• [Your task] Nothing but the lines from the one containing "Screen dimensions: 295x130" through the end of the entries below should appear in your answer, transcribed exactly; please drop the pictures.
[[ Information provided open ]]
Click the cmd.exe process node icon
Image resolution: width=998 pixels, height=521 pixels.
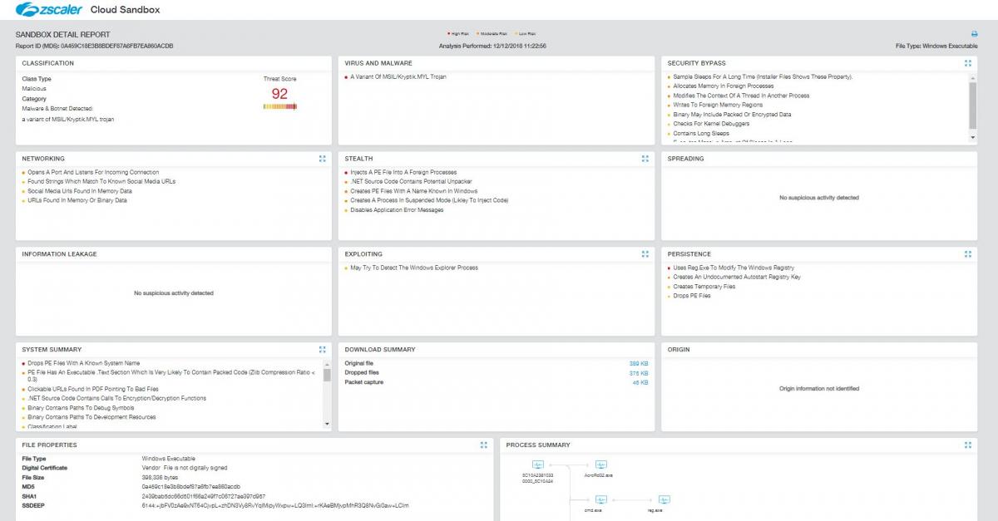(601, 499)
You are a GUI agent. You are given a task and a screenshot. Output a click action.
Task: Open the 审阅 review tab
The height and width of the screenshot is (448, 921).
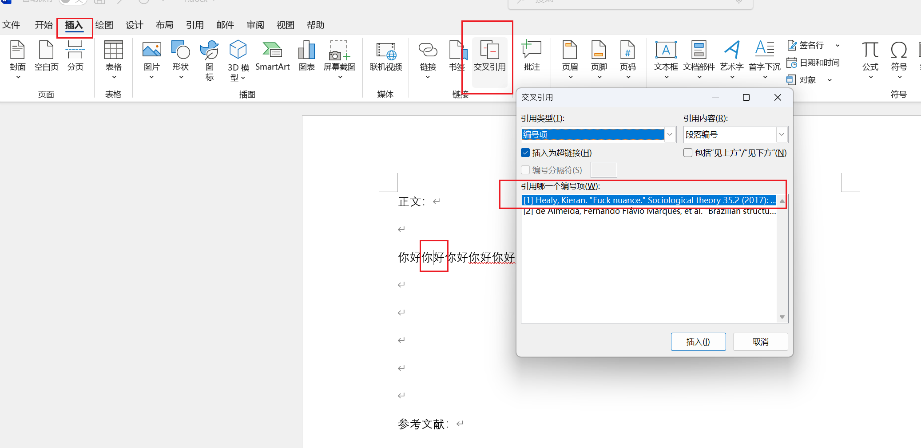pos(255,25)
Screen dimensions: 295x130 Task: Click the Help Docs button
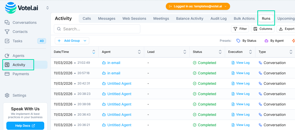point(25,126)
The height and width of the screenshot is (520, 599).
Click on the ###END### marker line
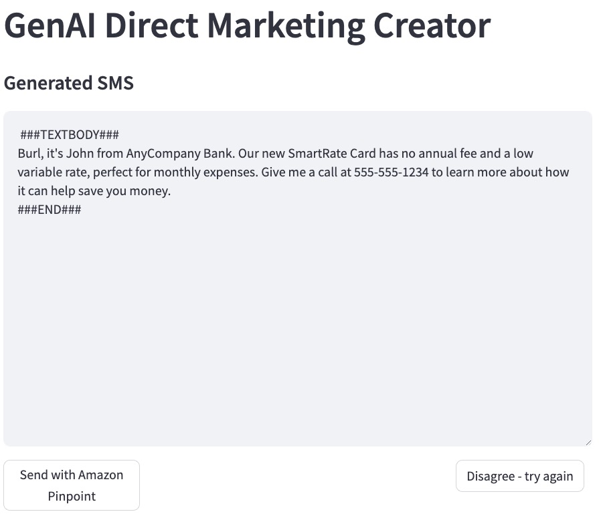(50, 209)
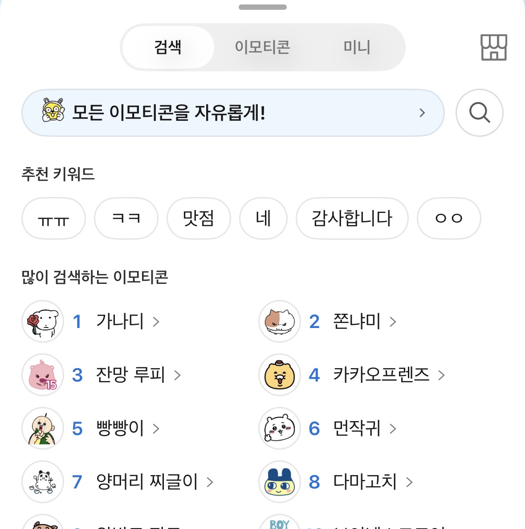Image resolution: width=525 pixels, height=529 pixels.
Task: Open the emoticon store icon
Action: pyautogui.click(x=493, y=47)

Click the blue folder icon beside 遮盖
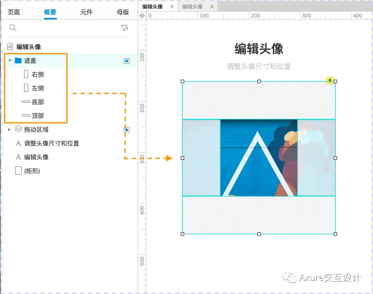point(18,60)
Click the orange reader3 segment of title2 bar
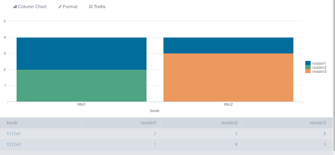Image resolution: width=335 pixels, height=155 pixels. click(x=228, y=77)
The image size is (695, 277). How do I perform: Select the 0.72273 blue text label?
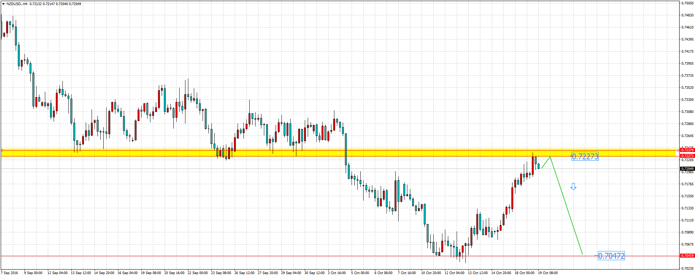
[[ Information provided closed ]]
• [Exercise output]
Screen dimensions: 295x130 Task: Click the Help Docs button
point(25,126)
The height and width of the screenshot is (520, 599).
Click on the ###END### marker line
(50, 209)
Image resolution: width=525 pixels, height=529 pixels.
Task: Open the emoticon store icon
Action: pyautogui.click(x=493, y=47)

Click the blue folder icon beside 遮盖
point(18,60)
Click the orange reader3 segment of title2 bar
Image resolution: width=335 pixels, height=155 pixels. click(x=228, y=77)
The image size is (695, 277). How do I perform: Select the 0.72273 blue text label?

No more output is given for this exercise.